After telling the story of how on the previous night someone had requested "The Gambler" and he'd obliged, of course the crowd wouldn't let him go on without doing it. And everyone joined in to sing as the song got through a verse and chorus. With the back-and-forth going on between Ajemian and the crowd, it felt more like hanging out in a friend's living room than a gig. He closed out with his own "100 Rainy Days", bowed and melodic but the playing still expressive. And unexpectedly, that led back into a reprise of "The Gambler", and the set ended with the crowd clapping and singing along. Fantastic stuff from a set I had no expectations about going in.
Listen to a track from this set here.
Ajemian stayed on stage — or, more exactly, moved back onto the stage area from his perch at the edge of the seated crowd — to back up his friend Keith Wood, who is the driving force behind Hush Arbors. Normally playing with a full band, on this night it was just the pair with Ajemian backing Wood's acoustic guitar and high, keening vocals. This stripped-down format suited the room and the late hour, intimate crowd vibe.
The set lead off with "Follow Closely" from 2008's self-titled effort3 but most of the songs came from the more recent Yankee Reality. The most distinctive thing here was Wood's helium-voiced reverb-heavy vocals — Woods' Jeremy Earl comes to mind a little here — which were put to work in the service of his folk-y compositions. If "New Weird America" is indeed a genre, this would be a part of it.

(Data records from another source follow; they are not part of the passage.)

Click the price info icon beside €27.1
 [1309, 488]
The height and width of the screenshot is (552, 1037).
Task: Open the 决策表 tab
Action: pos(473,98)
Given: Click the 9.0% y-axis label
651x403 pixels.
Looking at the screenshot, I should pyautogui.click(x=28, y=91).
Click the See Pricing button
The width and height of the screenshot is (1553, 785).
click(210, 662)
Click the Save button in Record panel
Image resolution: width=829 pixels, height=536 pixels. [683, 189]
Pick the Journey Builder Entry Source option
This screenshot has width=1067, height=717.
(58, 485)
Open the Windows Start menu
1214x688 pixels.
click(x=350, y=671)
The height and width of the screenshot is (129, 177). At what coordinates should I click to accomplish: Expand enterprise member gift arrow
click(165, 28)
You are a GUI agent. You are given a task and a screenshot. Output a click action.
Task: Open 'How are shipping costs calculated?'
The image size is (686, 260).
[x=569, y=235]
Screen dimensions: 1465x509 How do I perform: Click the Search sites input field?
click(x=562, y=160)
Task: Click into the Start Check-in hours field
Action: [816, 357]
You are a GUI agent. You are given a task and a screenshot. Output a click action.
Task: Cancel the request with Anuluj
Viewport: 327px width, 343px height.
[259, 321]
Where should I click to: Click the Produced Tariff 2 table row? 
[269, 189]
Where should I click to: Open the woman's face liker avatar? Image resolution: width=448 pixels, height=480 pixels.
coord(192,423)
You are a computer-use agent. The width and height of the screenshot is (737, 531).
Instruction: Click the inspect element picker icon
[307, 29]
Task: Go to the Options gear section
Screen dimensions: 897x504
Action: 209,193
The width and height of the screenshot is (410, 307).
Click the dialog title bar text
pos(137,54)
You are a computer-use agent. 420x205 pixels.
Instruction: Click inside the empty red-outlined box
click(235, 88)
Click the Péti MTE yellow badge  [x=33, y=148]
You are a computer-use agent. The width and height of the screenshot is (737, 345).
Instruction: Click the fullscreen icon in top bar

The band featured mostly compactly-constructed songs, though "Devil Made You High" extended out for around seven minutes. Ajemian's bass (here nimble and more conventionally handled than during his own set) and vocals were a warm complement, and he added some nice rat-a-tat percussion on "Coming Home". There was a slightly rootsy undercurrent throughout, but most clearly on closer "Whisky", played specifically because Ajemian wanted to hear it.
Enjoyable stuff. It didn't make the same strong impact on me that Ajemian's set had, but it was a most pleasant way to round out the night, after which I put my shoes back on and tromped out into the cold and snowy night.
Listen to a track from this set here.
1 For the didactically/historically inclined, it was WL 514.
2 Anyone looking to explore further into the realms of "weird"/"out" music — from mutant pop to spazz to noise to drone — would do well to trust the curatorial skills that Tad beings to his Burn Down the Capital shows, which concern themselves more with pushing musical limits than chasing trends, all while fostering community and putting on shows in new and interesting places.
3 Wood has released quite a lot of music under the Hush Arbors banner, but this was the first to get wider distribution from the Ecstatic Peace label.